Denosumab improved BMD significantly more than bisphosphonate treatment at the lumbar spine, total hip, and femoral neck at 12 and 24 months. Only one study demonstrated greater osteoporotic fracture reduction with denosumab treatment. Longitudinal studies with longer follow-up and large sample size are needed to confirm the efficacy difference.

A meta-analysis was performed of 10 head-to-head trials comparing the efficacy of denosumab vs bisphosphonates in patients with low bone mineral density or osteoporosis.

Osteoporosis is a chronic, progressive skeletal condition characterized by decreased bone mass and microarchitectural deterioration, leading to increased risk of fracture (1).
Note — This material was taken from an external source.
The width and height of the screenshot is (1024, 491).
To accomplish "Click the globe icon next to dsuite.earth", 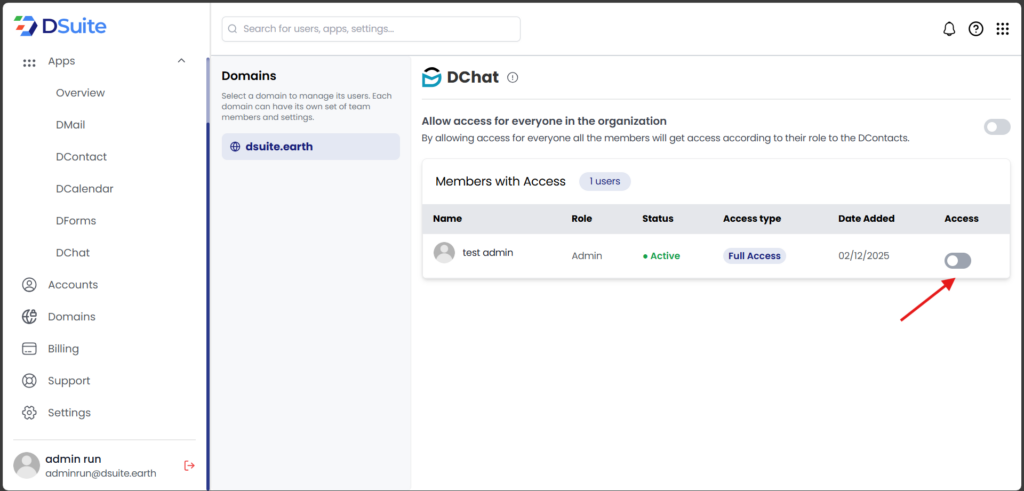I will (235, 146).
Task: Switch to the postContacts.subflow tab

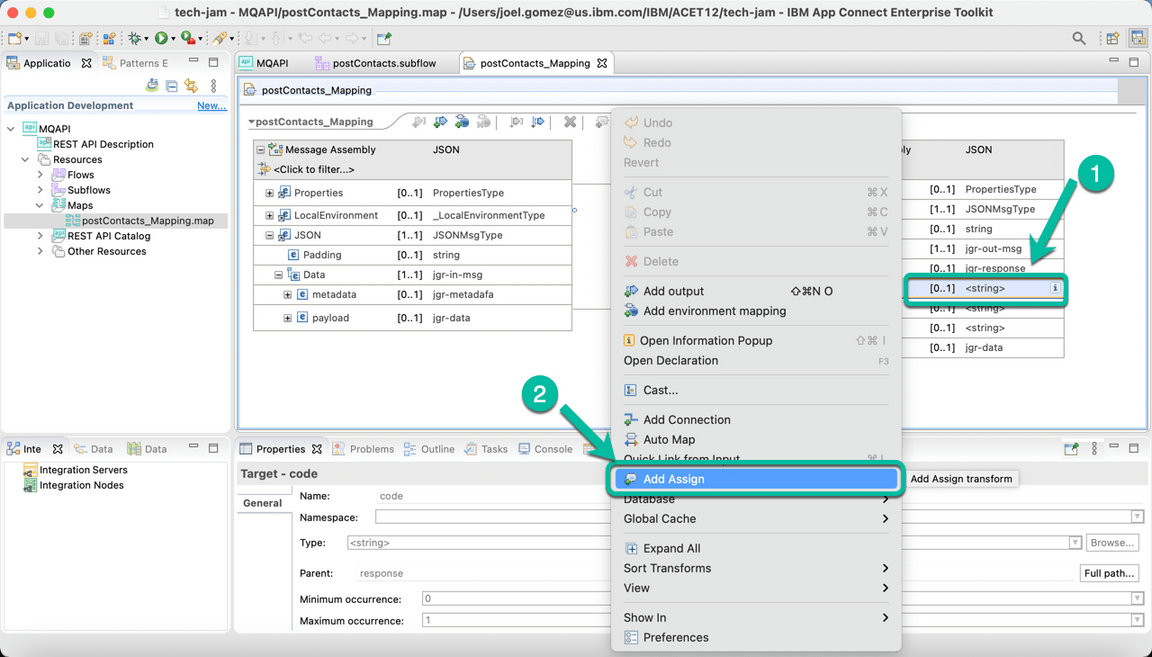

It is estimated that >9.9 million Americans have osteoporosis and an additional 43.1 million have low bone mineral density (BMD) (2). The annual direct costs of osteoporosis are estimated to reach $25.3 billion by 2025 (3).

Among the currently available osteoporosis therapeutics, bisphosphonates and denosumab are the most widely used (1, 4). Bisphosphonates are the most prescribed antiresorptive agents, which selectively adhere to and remain within bone. When internalized from the bone surface, bisphosphonates inactivate or promote apoptosis of osteoclasts (5). Denosumab is a fully human monoclonal IgG2 antibody that binds to the receptor activator of nuclear factor-κB ligand (RANKL) with high specificity and affinity. Denosumab impairs the development, activation, and survival of osteoclasts, thus inhibiting bone resorption (6). Because of their different mechanisms of action, bisphosphonates typically provide persistent antiresorptive effect after discontinuation, whereas the effect of denosumab on bone turnover is quickly reversible with discontinuation, leading to a transient rebound phenomenon (7). Previous phase 3 clinical trials found both drugs increased BMD and reduced the risk of fracture compared with placebo (8–12). However, the relative efficacy of bisphosphonates or denosumab remains uncertain (13, 14).

Five meta-analyses have compared denosumab and bisphosphonates in the treatment of osteoporosis (13–17) and although current evidence suggests denosumab might increase BMD and reduce fracture risk more than bisphosphonates do, these results are not conclusive. Two of these studies adopted a network meta-analysis design and reported the indirect treatment comparison of denosumab and bisphosphonates (14, 16). The other three meta-analyses included only head-to-head trials (13, 15, 17) and gave results of direct comparisons. However, several key issues remain unresolved. First, results from indirect comparison and direct comparison are inconsistent (16, 17), which deserves further clarification. Second, the efficacy comparison of BMD increase and fracture risk reduction were not well reported at 24 months. Third, direct-comparison meta-analyses did not include all key studies and require an update (15, 17).

Since 2014, five more pivotal head-to-head trials have been published. We performed a direct comparison of denosumab and bisphosphonate efficacy, incorporating these recent studies. In this meta-analysis of head-to-head randomized control trials (RCTs), we aimed to determine whether denosumab is more effective than bisphosphonates in increasing bone mass and reducing fracture risk in patients with low BMD or osteoporosis.

Materials and Methods

The current meta-analysis was conducted in accordance with the Preferred Reporting Items for Systematic Reviews and Meta-Analyses (PRISMA) guidelines (18, 19). This study did not require ethical approval, because there was no human or animal experiment.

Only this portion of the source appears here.